TASK LIST:
A – In the EigenstratFormat.jl documentation, what integer width does the _hashit method use to avoid the overflow problems of the original C version?
B – Output the passage of the EigenstratFormat.jl documentation that starts with "id: ID of the" and goes on through "a population label.", with no changes.
── DOCUMENT SEGMENT
EigenstratFormat.jl

Methods for the Eigenstrat format that is commonly used in genetics.

_alleles(bytes::Vector{UInt8}, idx::Int64)

Return the number of variant alleles for a specified individual.

bytes: Row of bytes that encode an SNP for all individuals.

idx: Index of the individual.

_bitpair(byte::UInt8, pos::Int64)

Extract 2 bits from a byte. The bit positions start at 0. Allowed are values 0, 1, 2, 3.

_encode(
    genotype::Tuple{Char, Char},
    byte::UInt8,
    position::Int64,
    reference_snp::Tuple{Char, Char}
)

Encode the given genotype in a byte at the given bitpair position (0..3).

Each SNP is characterized by a Tuple of two alleles. The reference_snp contains the reference allele and the derived allele.

_hashit(sequence::String)

Calculate the hashsum of a String.

This is basically the same method as in Nick Patterson's original C code.

However, the original C version uses 32 bit integer values and integer overflows which may result in undefined behavior on some machines. This method uses 64 bit integers to circumvent this problem.

This method will probably fail if the sequence contains non-ASCII Unicode characters. I do not know if this is defined in any way.

_hashsum(sequences::Vector{<:AbstractString})

Calculate the hashsum of a Vector of Strings using the _hashit() method.

This is the same method as the hasharr function in Nick Patterson's C code.

add_individual(
    inprefix::AbstractString,
    outprefix::AbstractString,
    ind_snp_file::AbstractString,
    id::AbstractString;
    gender = "U",
    status = "Control"
)

Add an individual to a database in Eigenstrat format.

The SNPs in the database remain untouched. If the individual displayes SNPs that are not listed in the database or multiallelic ones those SNPs are removed.

inprefix: Prefix of the input database.

outprefix: Prefix of the output database.

ind_snp_file: File containing SNP results for the individual. This should work with files from Family Tree DNA Family Finder, MyHeritage, LivingDNA and 23andMe.

id: ID of the individual. For living persons I recommed the name.

gender: U, F or M (Unknown, Female or Male)

status: Control, Case or a population label.

hash_ids(filename::AbstractString)

Create the hashsum of .snp and .ind files. SNP and Individual files contain an ID in the first column. This method uses those IDs to calculate a hashsum. The sums are needed to store genotype data in packed format.

impute_missing(genomatrix::Matrix{<:Real})

Impute missing values by replacing them with mean values.

Return a Matrix{Float64}.
────
── DATA BLOCK
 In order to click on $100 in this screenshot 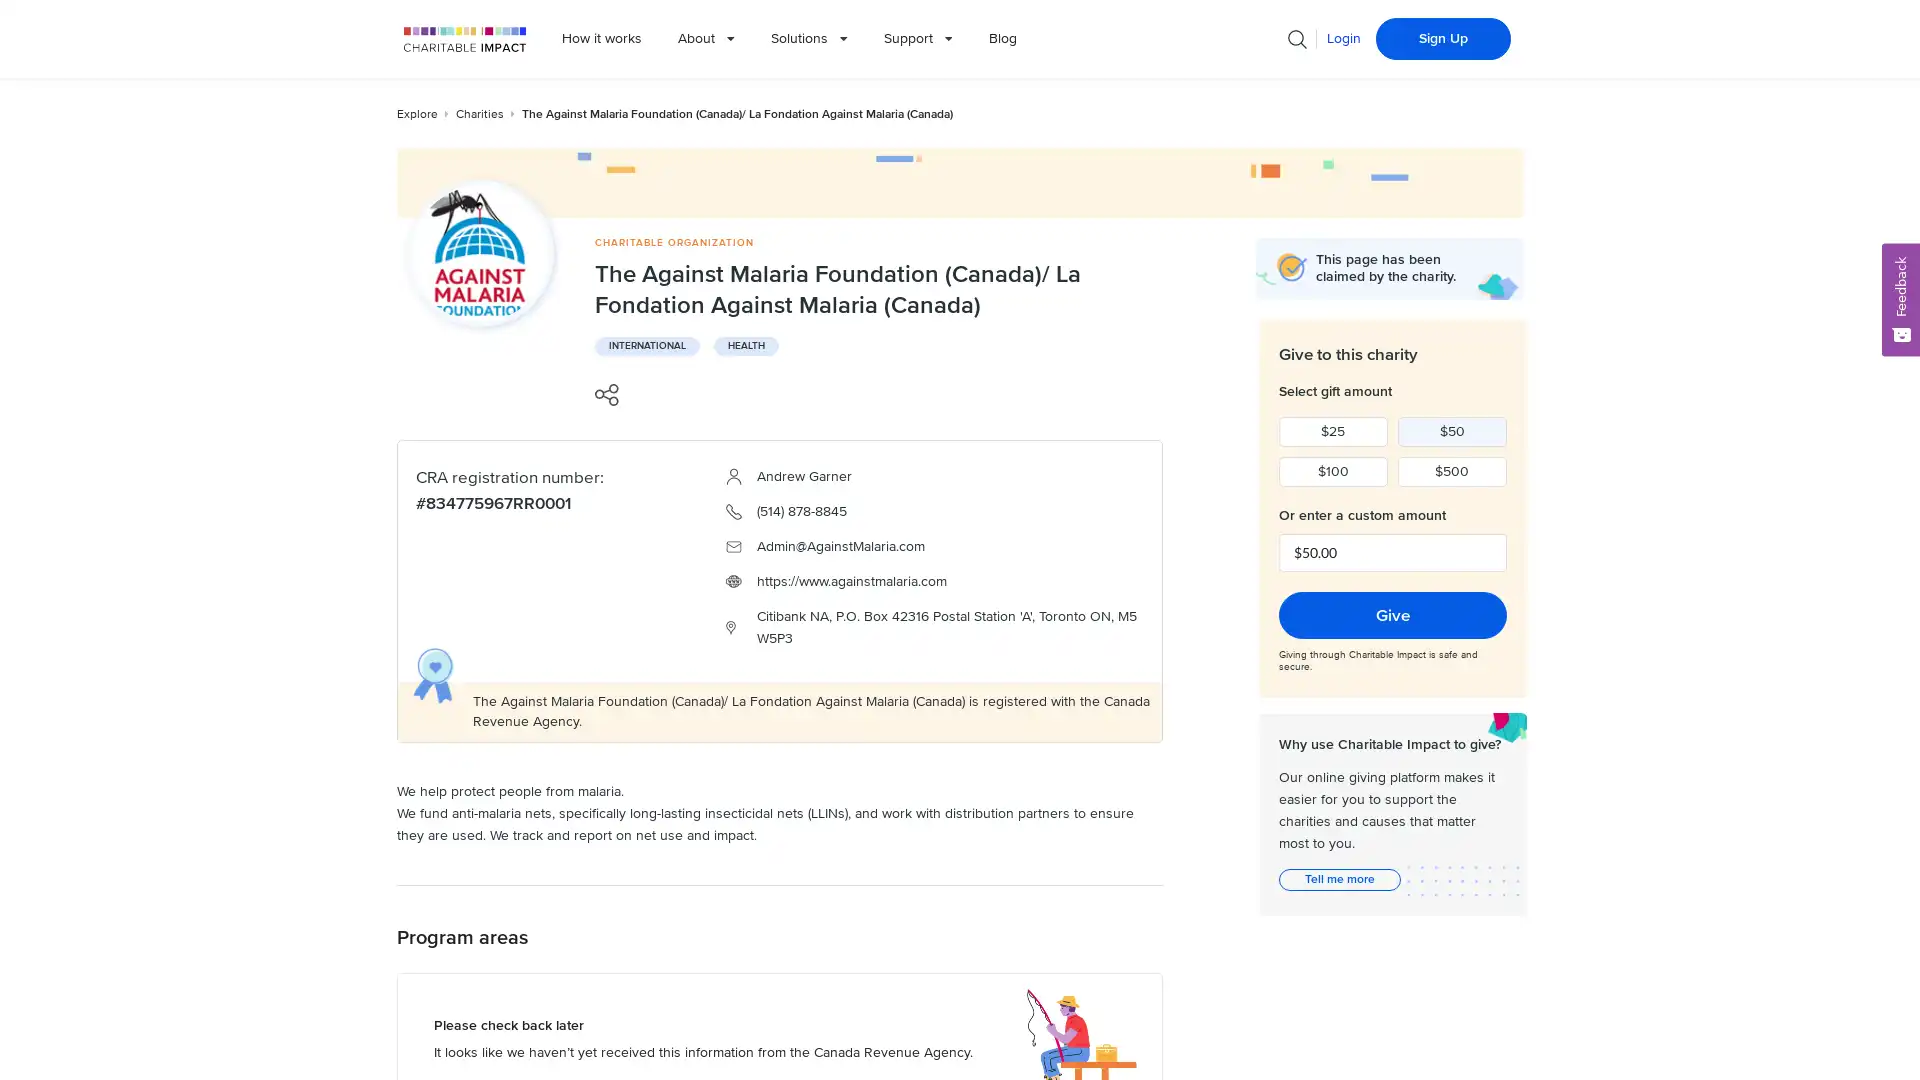, I will do `click(1332, 470)`.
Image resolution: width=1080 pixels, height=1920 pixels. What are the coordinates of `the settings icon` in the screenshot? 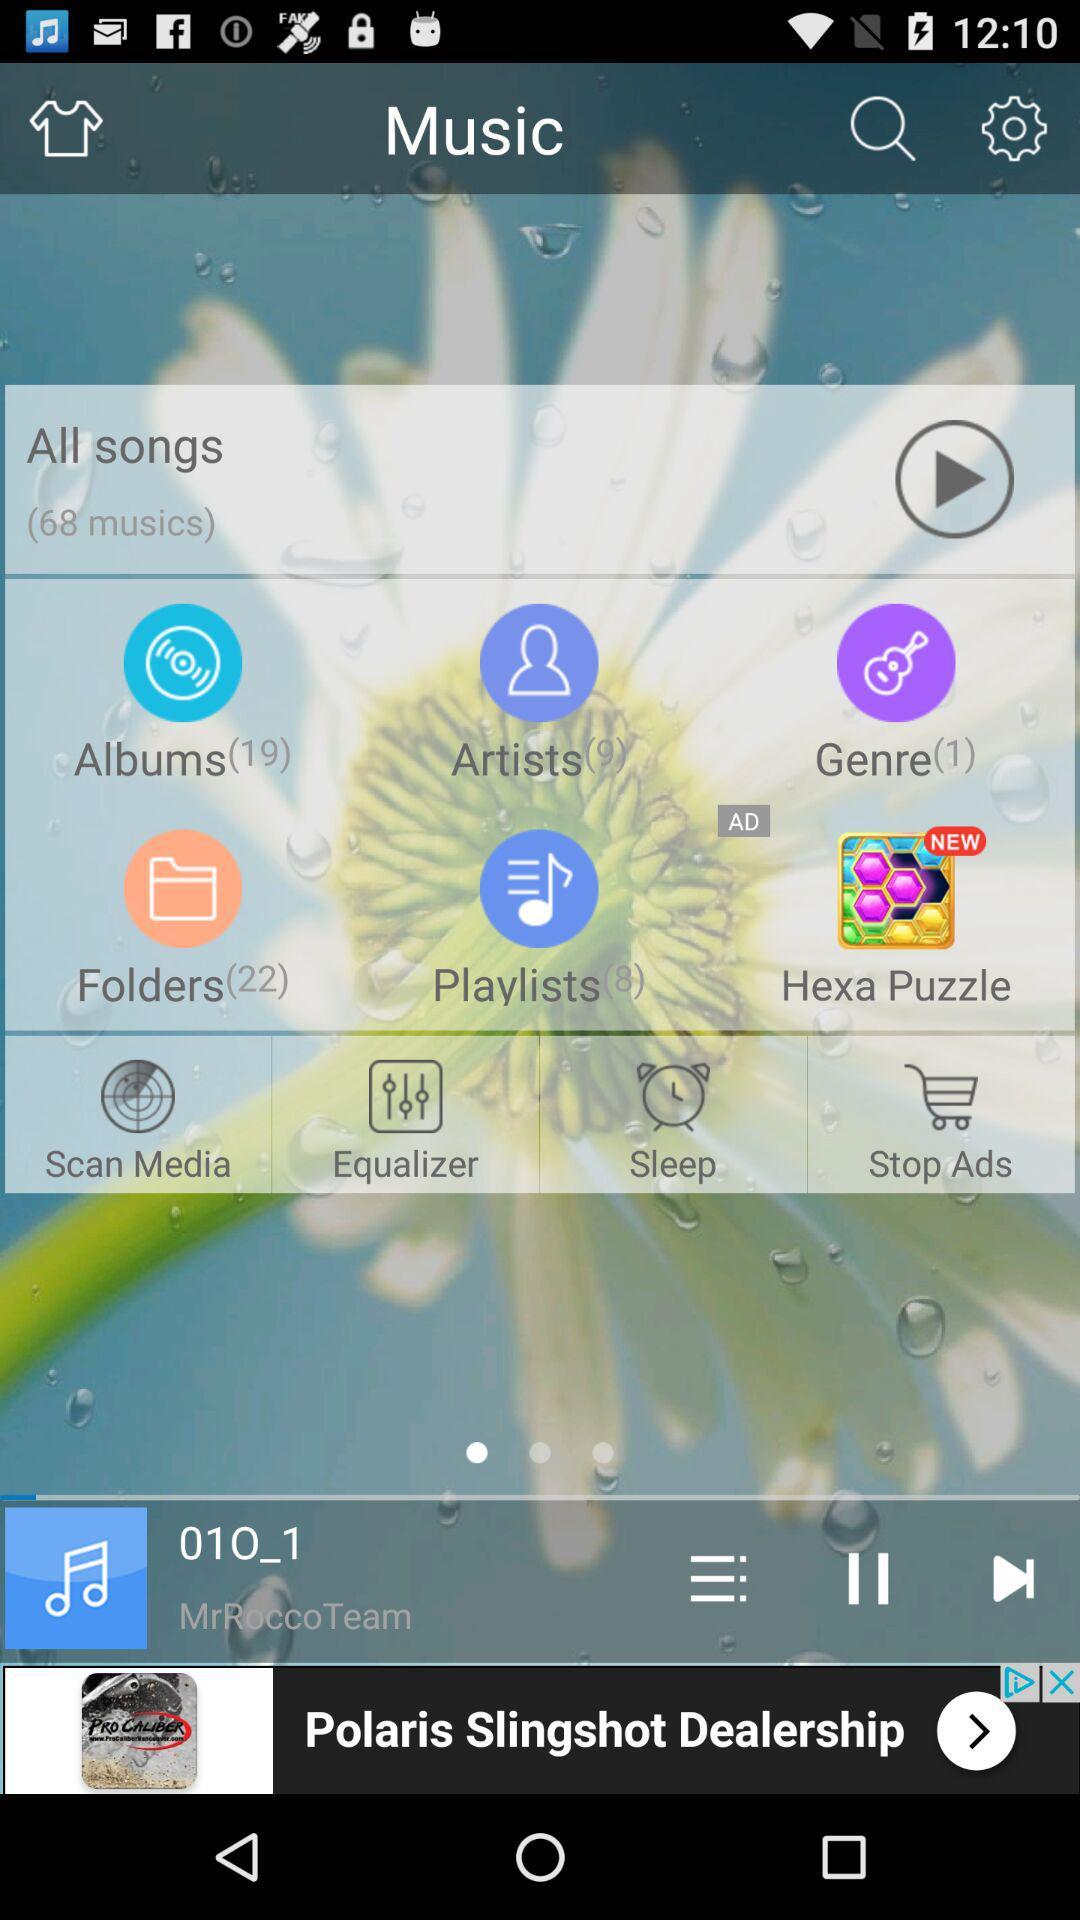 It's located at (1014, 136).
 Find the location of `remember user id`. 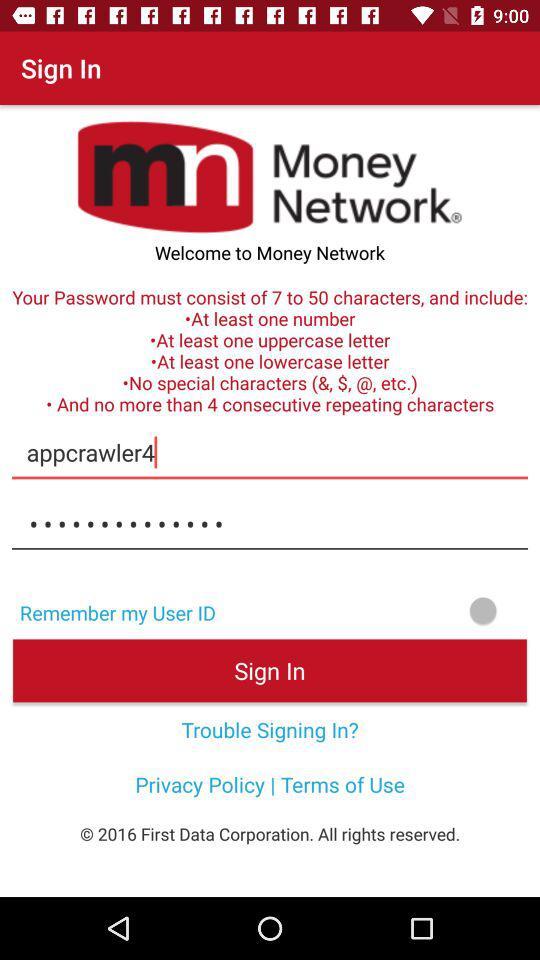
────
SOLUTIONS IN ORDER:
A – 64-bit integers.

B –
id: ID of the individual. For living persons I recommed the name.

gender: U, F or M (Unknown, Female or Male)

status: Control, Case or a population label.